[Saved entries]
►

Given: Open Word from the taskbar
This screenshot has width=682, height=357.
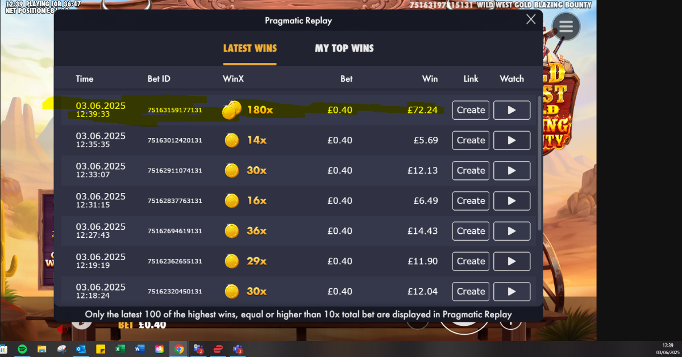Looking at the screenshot, I should pyautogui.click(x=139, y=349).
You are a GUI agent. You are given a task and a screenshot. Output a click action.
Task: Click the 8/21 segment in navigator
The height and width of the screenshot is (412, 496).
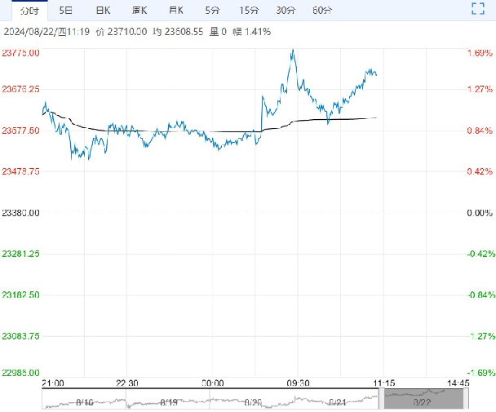tap(339, 400)
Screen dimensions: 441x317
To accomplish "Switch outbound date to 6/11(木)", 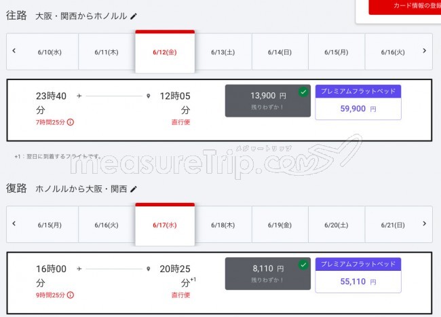I will coord(107,52).
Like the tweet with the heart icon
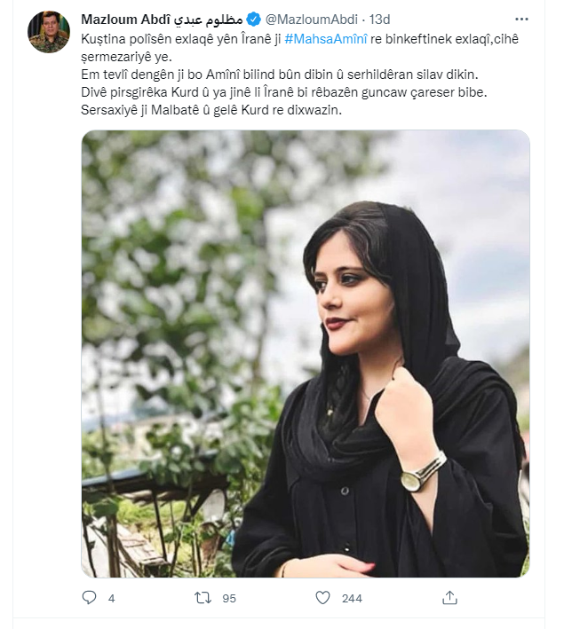Image resolution: width=572 pixels, height=629 pixels. tap(322, 598)
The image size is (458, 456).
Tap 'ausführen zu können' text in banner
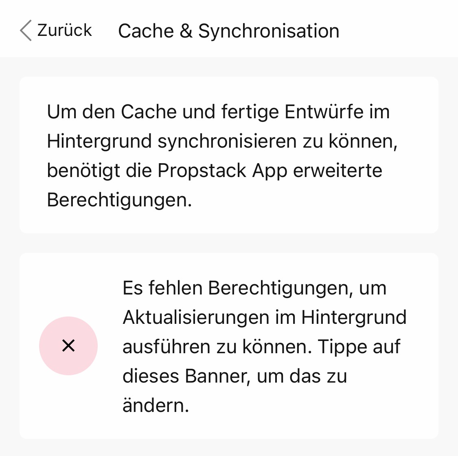[217, 347]
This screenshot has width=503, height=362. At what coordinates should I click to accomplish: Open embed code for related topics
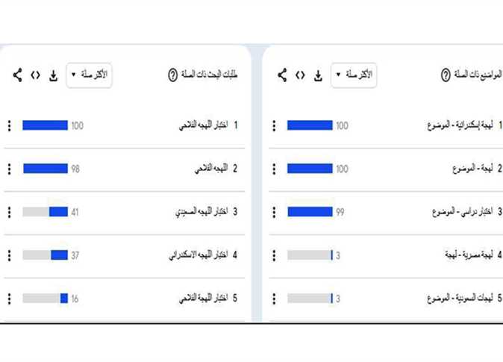click(x=300, y=75)
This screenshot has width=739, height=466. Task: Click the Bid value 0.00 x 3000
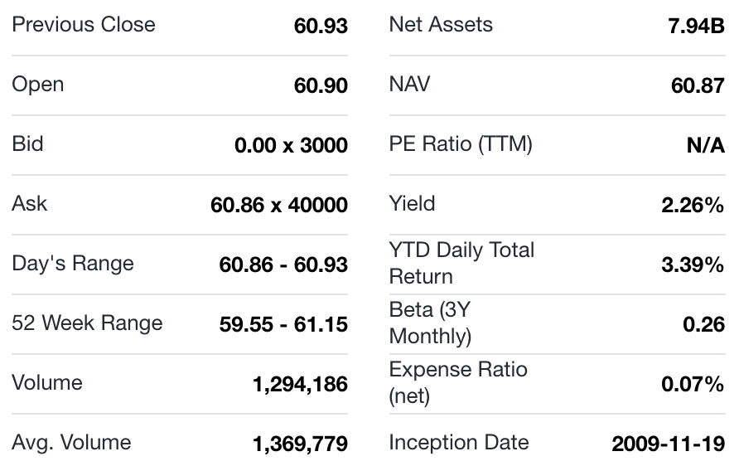(x=291, y=146)
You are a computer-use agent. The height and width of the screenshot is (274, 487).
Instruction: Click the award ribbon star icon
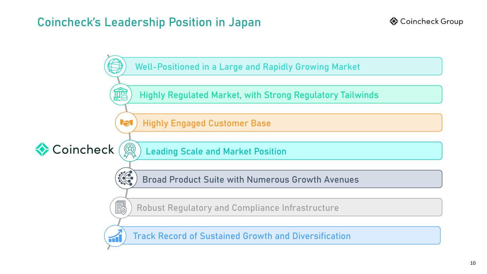point(129,151)
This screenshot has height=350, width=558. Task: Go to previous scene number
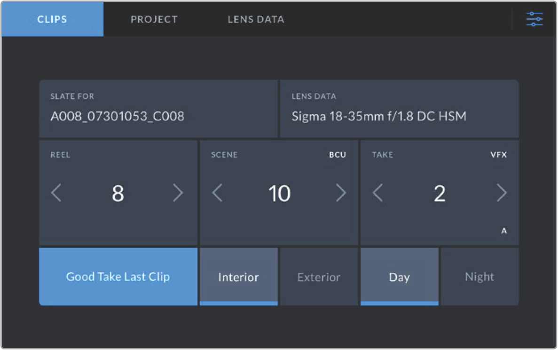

◄

Task = The answer should consist only of the lines from the line with "Instruction: Click the award ribbon star icon" through the last line of the data, repeated exactly; pictures stay out.

Answer space =
Instruction: Click the award ribbon star icon
point(129,151)
This screenshot has height=350, width=558. Task: Go to previous scene number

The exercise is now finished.